* **Task prompt**: For this exercise, return exactly the lines of the material below that begin at the one with "Click the Linux download arrow icon" and stop after the one with "The image size is (675, 306).".

* **Material for this task**:
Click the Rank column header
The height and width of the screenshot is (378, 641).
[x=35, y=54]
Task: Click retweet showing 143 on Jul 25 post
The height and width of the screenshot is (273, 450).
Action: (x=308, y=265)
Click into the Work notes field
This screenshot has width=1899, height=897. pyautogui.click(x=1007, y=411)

* * *

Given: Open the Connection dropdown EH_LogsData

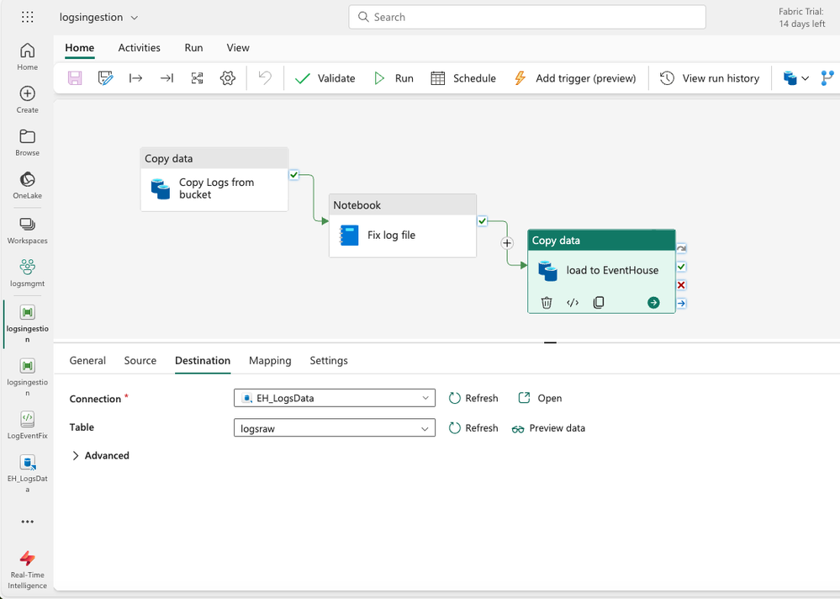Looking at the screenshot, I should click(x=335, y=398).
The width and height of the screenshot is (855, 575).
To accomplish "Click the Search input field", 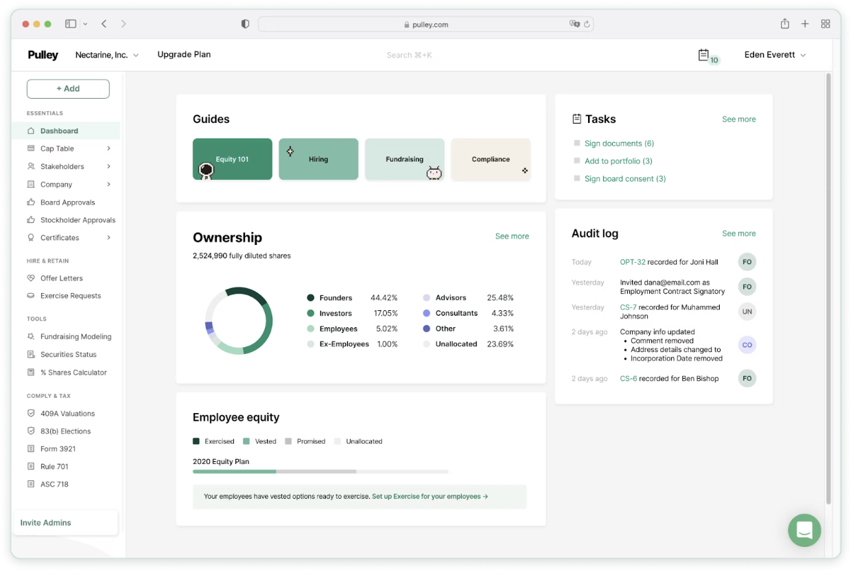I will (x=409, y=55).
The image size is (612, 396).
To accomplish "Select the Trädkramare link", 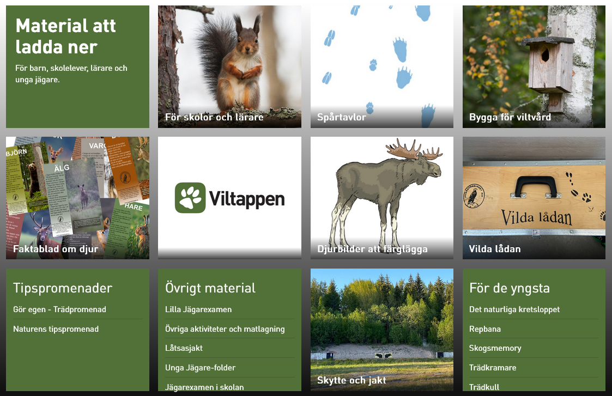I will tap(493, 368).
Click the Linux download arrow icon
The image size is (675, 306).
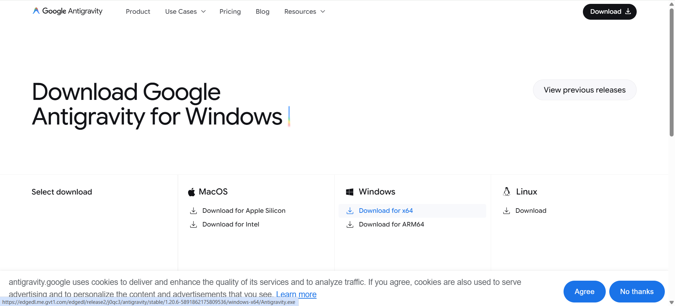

--

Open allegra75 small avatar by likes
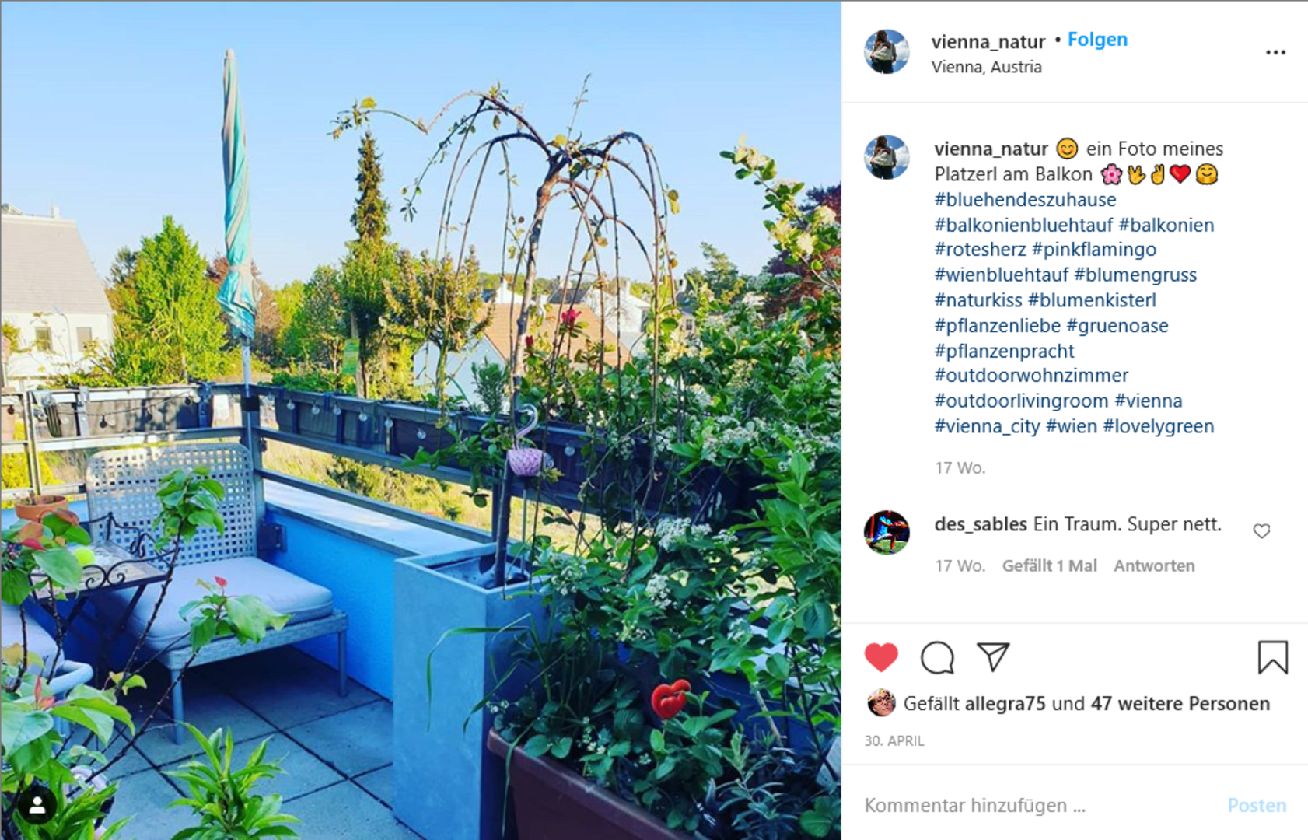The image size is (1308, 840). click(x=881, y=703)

* **Exercise response**:
Click the Linux download arrow icon
The image size is (675, 306).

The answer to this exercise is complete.